全ヒロインクリアすると、メニュー画面のせりなの線画が色づけされてちょいと「おぉっ!」となります。


【キャラクター】
チャキチャキした江戸っ子、春日せりなが圧倒的に良くて、パッケージにひとりでかでかと載っているのも頷ける魅力。だからメインのせりなルートで彼女が思い悩みしぼんでしまうのは、ちょっとだけ残念でした。でもダンチだなぁ。

続いて玲於奈と早苗先輩かな。まぁ、玲於奈みたいなキャラって美少女ゲームとかじゃ王道ですけど、強気(だけどちょい孤独)な美人委員長が主人公に惹かれていく、この手のキャラというかシナリオって嫌いな人いるんですかね笑??早苗先輩は、テーマはクラスメイトのアウトロータイプ、って感じなんですけど、「年上の先輩」って設定がなんだか新鮮で良かったですね。学年上だと見え方も変わってきますから。

そして昌子、個人的なとこはともかく、実際はせりなと昌子の二強になってくるんじゃないかな。実は、献身的なまでに雪之丞のこと好きなんですけど、兄のことがあるため気丈にふるまっているところが、実に魅力的です。

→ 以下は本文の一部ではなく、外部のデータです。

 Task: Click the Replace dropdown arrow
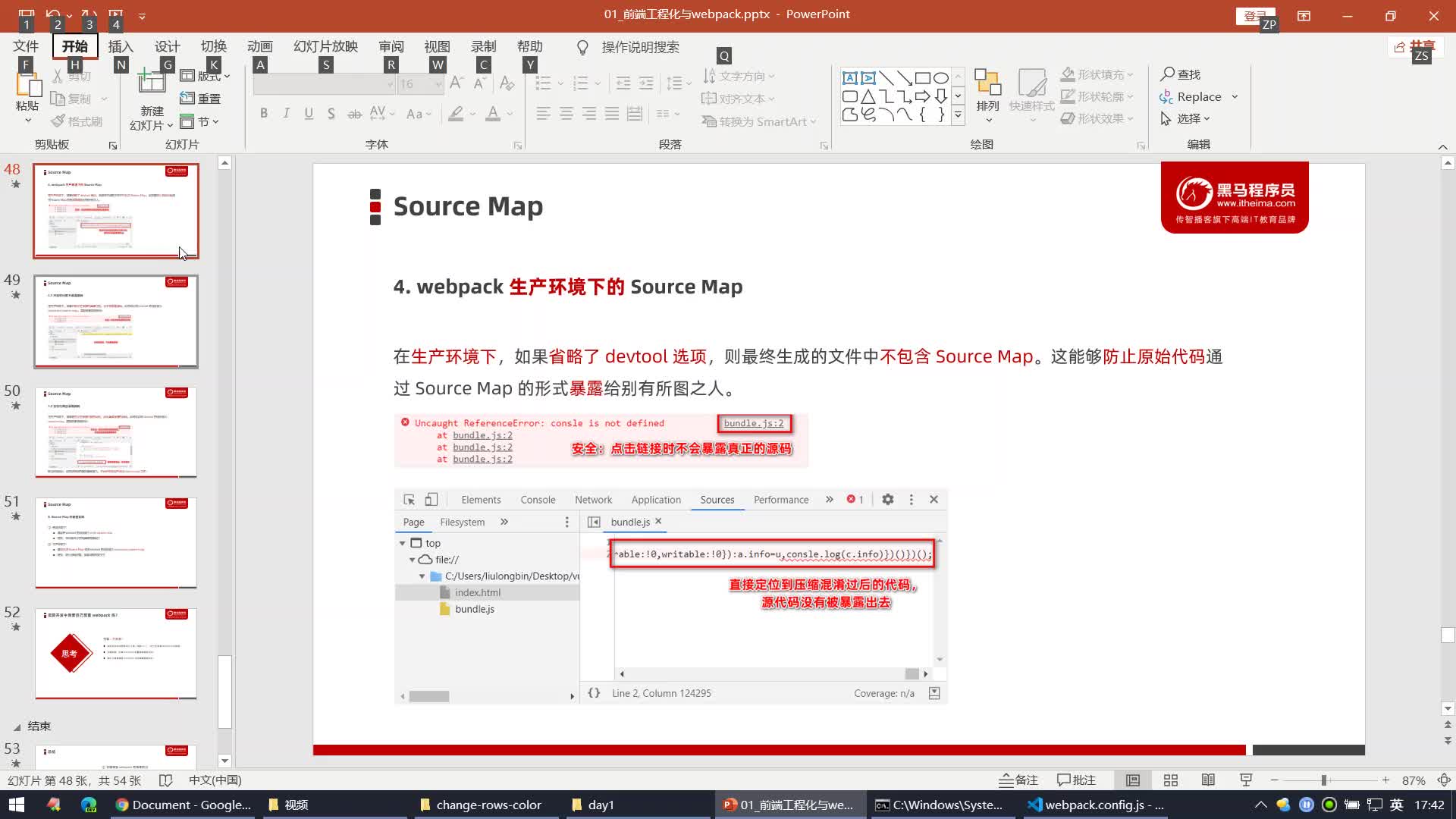coord(1237,96)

主人公である雪之丞は、賛否両論かと思います。この手のゲームでは、内面的に思い悩むタイプの主人公は敬遠されがちですからね…ま、でも最初暗いですけど、秘めてる男気は確かにありますので、印象悪くはないです。あとはせりなの幼馴染の、鉄平と達也。ジャイアンとスネ夫みたいな感じですが、彼らがいい味を出し・・・切れなかったかなぁ。好きだったですけどね、せりなの幼馴染という設定上、絶対かませになるのも確実なんですが、だからこそもっと食い込んで感動させてほしかったな~。せりなルートではそこそこです。


【音楽】
可もなく不可もなくって感じでしょうかね。EDは歌付きですが、これは何ともいかんともしがたい出来となっておりますm( )m

以上、あしたの雪之丞です。エルフ学園モノってと、同級生/下級生シリーズの、カリン塔の如く高い壁があるわけですけどね。これはこれで良い雰囲気をもって出来ていますよ。こう書いてみると、初心者向け青春ゲーという感じがひしとします。僕も思い返しながら書いていて、なつかしい気持ちになりました。